Concerned something might be wrong, I start running a security scan on [Employee]’s PC. For a while, the filenames being shown are all similar. They go like file1.txt, file2.txt, and I think it stops at around file5000.txt. I then check the files, and yup, they take up a lot of space.

Me: “Why do you have 5,000 copies of the same file?”

Employee: “I was trying to back it up.”

Apparently, keeping 5,000 copies of the same file was a good way to do so, and they didn’t get the meaning of “have multiple copies of your data”.

Trying not to laugh over the call, I simply told the employee that they could upload the file to the network drive. [Employee] then uploaded the file to the drive and deleted the 4,999 copies of the same file.

Now, they were comfortable with the free space on their drive. I ended the call and closed the ticket, and hopefully, they won’t make the same mistake again.

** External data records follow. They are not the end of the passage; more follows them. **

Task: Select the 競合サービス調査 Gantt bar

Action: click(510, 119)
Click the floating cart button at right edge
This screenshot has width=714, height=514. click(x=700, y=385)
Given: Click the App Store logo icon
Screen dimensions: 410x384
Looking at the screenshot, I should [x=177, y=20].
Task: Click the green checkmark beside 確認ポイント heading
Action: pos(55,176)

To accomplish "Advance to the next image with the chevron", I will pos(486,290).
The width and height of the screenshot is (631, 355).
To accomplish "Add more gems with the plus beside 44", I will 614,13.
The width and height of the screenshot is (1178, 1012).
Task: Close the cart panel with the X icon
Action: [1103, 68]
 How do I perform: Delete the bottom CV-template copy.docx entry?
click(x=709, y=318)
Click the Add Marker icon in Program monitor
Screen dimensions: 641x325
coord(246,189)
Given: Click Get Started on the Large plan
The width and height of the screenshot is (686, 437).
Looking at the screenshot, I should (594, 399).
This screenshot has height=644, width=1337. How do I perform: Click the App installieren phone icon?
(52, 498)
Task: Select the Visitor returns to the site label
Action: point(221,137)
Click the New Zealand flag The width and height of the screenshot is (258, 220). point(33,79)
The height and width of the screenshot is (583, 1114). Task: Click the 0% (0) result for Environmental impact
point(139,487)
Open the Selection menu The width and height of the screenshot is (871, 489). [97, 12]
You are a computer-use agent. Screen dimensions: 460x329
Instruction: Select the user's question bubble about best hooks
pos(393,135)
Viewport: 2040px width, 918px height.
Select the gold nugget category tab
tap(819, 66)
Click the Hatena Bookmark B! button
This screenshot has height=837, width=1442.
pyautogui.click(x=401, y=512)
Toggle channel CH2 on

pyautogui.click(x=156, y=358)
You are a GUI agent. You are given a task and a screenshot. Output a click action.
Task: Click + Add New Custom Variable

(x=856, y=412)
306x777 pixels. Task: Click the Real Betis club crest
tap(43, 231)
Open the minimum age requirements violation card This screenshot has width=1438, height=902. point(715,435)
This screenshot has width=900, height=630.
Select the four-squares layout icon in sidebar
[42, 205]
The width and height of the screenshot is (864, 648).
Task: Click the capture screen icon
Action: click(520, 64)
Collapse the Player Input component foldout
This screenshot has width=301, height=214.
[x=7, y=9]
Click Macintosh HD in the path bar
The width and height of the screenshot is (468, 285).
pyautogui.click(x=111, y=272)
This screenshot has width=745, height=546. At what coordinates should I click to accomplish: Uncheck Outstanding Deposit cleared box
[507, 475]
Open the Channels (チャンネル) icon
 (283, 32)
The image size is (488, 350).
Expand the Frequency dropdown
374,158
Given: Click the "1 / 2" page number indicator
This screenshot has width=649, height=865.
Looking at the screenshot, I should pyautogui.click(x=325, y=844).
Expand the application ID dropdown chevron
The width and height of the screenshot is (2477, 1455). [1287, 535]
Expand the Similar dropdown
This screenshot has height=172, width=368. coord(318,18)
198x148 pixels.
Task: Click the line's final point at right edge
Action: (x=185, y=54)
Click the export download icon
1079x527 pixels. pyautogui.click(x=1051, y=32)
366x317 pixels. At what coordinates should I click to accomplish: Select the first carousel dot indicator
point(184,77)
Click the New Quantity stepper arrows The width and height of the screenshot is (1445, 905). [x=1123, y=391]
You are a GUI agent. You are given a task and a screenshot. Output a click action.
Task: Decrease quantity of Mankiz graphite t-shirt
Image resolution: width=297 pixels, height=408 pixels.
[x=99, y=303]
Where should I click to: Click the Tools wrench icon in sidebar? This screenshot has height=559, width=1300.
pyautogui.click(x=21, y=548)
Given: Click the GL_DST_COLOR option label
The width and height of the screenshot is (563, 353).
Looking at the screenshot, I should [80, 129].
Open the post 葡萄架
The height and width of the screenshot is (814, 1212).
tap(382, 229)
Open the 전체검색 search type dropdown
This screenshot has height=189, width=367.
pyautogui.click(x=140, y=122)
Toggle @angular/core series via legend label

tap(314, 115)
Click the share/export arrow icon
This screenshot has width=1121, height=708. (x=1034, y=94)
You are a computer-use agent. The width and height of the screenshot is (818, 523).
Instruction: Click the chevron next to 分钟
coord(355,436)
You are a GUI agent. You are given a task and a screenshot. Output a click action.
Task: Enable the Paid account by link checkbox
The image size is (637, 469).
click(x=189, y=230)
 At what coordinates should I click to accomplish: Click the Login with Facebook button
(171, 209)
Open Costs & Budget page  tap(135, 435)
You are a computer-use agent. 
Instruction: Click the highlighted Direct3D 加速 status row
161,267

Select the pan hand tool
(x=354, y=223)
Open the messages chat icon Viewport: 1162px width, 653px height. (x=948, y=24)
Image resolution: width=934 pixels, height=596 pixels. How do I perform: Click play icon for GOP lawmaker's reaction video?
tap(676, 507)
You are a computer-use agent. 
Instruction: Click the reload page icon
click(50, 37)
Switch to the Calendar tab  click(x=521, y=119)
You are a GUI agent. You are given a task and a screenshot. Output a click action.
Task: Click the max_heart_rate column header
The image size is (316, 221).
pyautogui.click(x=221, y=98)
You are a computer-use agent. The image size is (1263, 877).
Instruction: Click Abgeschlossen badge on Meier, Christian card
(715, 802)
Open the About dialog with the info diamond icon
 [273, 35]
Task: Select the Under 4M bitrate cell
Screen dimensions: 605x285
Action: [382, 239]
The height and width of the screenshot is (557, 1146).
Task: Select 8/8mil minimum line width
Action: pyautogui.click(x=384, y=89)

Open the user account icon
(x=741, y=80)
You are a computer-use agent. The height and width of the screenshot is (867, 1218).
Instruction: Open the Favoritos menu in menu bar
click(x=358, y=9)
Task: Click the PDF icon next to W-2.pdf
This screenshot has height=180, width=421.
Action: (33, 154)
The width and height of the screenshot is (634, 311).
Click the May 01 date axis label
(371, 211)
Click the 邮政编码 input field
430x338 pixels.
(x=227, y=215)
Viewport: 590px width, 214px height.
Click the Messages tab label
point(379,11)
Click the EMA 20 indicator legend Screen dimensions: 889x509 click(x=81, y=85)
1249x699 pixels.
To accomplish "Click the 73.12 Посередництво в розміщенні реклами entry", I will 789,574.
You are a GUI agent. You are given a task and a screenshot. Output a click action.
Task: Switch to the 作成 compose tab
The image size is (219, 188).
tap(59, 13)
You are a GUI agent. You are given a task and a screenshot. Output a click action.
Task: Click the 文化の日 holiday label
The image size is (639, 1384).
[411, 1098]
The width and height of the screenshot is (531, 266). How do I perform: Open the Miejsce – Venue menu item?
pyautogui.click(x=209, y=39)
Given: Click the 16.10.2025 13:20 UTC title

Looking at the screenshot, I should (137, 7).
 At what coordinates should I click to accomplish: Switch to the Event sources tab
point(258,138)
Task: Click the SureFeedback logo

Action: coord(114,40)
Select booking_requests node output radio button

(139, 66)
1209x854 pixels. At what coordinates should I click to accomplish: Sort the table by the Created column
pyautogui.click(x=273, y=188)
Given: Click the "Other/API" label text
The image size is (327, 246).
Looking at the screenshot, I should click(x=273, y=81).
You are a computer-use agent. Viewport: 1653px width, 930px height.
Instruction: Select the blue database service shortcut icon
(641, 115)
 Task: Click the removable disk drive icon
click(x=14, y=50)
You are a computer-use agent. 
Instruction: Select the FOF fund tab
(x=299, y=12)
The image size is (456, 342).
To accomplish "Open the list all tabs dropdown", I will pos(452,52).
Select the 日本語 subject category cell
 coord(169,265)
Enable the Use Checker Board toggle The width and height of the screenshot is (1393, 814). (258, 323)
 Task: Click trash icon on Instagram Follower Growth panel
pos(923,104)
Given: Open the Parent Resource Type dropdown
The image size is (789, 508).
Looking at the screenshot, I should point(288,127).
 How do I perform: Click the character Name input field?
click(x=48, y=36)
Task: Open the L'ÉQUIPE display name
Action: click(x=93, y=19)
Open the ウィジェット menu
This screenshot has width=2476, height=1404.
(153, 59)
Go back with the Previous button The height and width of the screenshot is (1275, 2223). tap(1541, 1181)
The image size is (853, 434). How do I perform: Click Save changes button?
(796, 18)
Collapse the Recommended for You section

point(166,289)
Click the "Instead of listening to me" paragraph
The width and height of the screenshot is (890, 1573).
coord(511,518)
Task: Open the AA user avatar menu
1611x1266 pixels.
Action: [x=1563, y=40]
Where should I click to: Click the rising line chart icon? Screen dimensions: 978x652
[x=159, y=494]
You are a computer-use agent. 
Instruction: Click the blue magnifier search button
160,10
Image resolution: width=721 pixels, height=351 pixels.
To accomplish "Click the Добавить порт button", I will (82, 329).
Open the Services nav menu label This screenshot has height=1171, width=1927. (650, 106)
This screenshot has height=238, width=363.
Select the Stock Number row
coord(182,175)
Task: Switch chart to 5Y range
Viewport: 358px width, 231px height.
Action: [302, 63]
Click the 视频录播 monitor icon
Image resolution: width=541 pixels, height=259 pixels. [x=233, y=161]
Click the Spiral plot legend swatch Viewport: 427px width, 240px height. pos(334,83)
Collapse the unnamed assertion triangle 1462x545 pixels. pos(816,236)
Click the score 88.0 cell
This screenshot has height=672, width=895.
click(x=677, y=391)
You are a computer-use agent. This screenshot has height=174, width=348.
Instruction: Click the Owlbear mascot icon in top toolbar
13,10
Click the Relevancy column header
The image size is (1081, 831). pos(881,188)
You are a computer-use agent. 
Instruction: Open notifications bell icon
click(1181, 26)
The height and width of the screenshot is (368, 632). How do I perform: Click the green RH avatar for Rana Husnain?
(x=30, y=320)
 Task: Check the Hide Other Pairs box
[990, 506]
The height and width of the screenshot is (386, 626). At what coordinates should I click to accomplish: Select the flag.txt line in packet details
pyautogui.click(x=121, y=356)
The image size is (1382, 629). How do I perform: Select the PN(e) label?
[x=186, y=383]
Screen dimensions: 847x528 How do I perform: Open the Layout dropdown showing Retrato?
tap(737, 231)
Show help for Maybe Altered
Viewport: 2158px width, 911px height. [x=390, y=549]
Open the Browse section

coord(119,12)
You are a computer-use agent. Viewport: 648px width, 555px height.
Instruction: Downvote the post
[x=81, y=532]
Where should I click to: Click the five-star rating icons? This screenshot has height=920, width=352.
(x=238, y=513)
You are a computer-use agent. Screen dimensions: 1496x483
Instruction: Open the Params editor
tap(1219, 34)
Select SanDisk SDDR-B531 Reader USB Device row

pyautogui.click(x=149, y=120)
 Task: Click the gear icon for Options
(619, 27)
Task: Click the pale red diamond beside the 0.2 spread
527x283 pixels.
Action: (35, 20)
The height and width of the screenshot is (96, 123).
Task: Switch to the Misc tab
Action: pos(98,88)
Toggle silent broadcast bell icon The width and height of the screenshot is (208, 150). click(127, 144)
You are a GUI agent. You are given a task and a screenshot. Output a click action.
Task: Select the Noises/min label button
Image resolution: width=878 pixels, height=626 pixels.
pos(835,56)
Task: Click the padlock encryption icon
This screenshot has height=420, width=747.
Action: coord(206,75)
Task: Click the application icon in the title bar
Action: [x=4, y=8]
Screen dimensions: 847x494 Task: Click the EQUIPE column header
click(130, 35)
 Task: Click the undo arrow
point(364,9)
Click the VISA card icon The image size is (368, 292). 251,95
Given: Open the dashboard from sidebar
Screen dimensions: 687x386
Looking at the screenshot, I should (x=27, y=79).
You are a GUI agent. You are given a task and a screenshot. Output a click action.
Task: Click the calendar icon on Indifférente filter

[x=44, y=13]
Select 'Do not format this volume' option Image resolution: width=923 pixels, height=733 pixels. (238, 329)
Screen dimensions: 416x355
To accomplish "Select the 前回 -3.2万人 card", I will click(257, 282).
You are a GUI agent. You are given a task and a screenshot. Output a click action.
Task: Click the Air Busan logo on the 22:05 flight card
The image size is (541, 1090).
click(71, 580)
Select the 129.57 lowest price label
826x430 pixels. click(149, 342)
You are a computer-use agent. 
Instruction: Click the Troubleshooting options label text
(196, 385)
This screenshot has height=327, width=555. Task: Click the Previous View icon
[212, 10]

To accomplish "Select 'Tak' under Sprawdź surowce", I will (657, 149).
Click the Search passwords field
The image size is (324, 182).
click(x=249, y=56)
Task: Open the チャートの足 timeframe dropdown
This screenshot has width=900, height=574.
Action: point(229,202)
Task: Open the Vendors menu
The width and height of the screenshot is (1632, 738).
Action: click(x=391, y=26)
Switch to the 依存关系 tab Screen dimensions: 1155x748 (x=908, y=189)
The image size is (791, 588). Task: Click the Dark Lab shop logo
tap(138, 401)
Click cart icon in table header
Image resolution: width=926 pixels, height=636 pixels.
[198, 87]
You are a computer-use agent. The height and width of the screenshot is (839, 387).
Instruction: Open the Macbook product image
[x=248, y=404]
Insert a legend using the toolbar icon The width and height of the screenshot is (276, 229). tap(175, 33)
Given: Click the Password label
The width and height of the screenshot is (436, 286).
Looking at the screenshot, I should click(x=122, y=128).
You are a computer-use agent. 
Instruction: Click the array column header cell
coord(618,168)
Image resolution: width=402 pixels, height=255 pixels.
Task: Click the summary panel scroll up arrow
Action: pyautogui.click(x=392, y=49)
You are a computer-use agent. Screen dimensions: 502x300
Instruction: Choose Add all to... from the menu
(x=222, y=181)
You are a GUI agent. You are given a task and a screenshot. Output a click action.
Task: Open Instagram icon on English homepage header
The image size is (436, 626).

Taking It Down To The Wire, Part 2

, , , , , | Working | March 9, 2023

I work in internal IT for a retail company. A coworker related this call to me one day from a user who was working from home.

Coworker: “Thank you for calling the service desk. How can I assist?”

User: “My Internet’s running really slowly on my computer.”

Coworker: “Okay, are any of the other devices in your house having the same issue or is it just your company computer?”

User: “Nothing is working! Why can’t this stupid thing work? You need to fix my Internet!”

Coworker: “Okay, let’s try rebooting your router and see what happens.”

User: “What’s that?”

Coworker: “The box where you get your Internet?”

User: “I don’t have one of those.”

Coworker: “How do you get Internet?”

User: “I use my neighbor’s Internet.”

Coworker: “Can you ask them if they’re having any interruptions?”

User: “They don’t know that I use it.”

Coworker: “…Um, sir, that’s… that’s stealing. I can’t do anything about that.”

User: “Just fix my Internet! It’s not that hard! Do whatever you have to do to make this work!”

Coworker: “Sir, we are not an ISP, and even if we were, I can’t make something work that you don’t own. You’ll either need to talk to your neighbor or call your local Internet provider and get your own setup.”

The user then apparently yelled about how it was such an easy fix and hung up.